── INPUT

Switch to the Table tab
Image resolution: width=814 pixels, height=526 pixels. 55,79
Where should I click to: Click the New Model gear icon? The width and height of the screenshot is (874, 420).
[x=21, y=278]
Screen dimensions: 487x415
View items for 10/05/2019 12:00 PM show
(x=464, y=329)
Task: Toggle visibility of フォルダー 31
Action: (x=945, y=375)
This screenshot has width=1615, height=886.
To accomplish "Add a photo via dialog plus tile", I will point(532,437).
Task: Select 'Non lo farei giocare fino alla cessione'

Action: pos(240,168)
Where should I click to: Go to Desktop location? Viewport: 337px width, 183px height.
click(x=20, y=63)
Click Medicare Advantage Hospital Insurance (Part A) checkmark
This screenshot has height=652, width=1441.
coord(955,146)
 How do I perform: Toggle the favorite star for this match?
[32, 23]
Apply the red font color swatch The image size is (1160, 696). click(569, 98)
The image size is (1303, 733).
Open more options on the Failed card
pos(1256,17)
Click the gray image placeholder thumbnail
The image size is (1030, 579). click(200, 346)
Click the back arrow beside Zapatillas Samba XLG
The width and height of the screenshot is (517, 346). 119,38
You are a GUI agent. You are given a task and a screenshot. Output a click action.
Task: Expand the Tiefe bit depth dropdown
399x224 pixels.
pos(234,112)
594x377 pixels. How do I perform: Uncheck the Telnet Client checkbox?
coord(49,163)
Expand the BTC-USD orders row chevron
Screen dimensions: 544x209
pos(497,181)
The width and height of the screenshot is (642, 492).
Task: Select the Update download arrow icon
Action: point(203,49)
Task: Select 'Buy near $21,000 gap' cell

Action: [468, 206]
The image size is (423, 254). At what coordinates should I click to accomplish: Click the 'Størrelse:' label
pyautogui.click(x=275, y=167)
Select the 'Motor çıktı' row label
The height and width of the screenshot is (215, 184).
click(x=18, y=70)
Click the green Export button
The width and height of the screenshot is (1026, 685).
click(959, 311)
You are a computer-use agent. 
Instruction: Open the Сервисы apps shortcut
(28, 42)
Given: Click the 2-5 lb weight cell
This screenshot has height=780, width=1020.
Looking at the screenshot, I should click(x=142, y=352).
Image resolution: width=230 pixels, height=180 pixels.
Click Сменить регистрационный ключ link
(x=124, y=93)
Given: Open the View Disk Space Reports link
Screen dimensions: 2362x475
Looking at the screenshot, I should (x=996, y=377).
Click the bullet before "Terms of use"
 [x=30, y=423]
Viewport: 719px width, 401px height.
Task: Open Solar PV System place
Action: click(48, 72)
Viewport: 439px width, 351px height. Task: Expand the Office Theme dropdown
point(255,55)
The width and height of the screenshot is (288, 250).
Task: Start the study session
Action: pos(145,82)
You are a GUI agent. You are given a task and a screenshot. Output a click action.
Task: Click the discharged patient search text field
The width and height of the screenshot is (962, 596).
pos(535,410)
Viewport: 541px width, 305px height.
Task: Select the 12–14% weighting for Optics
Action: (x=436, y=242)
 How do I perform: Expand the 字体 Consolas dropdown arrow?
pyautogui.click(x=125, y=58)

────

Taking the records above, retype every line from the one with "Viewport: 439px width, 351px" down to the one with "Task: Click the", exactly and with nothing else.

## ANSWER SECTION
Viewport: 439px width, 351px height. Task: Expand the Office Theme dropdown
point(255,55)
The width and height of the screenshot is (288, 250).
Task: Start the study session
Action: pos(145,82)
You are a GUI agent. You are given a task and a screenshot. Output a click action.
Task: Click the discharged patient search text field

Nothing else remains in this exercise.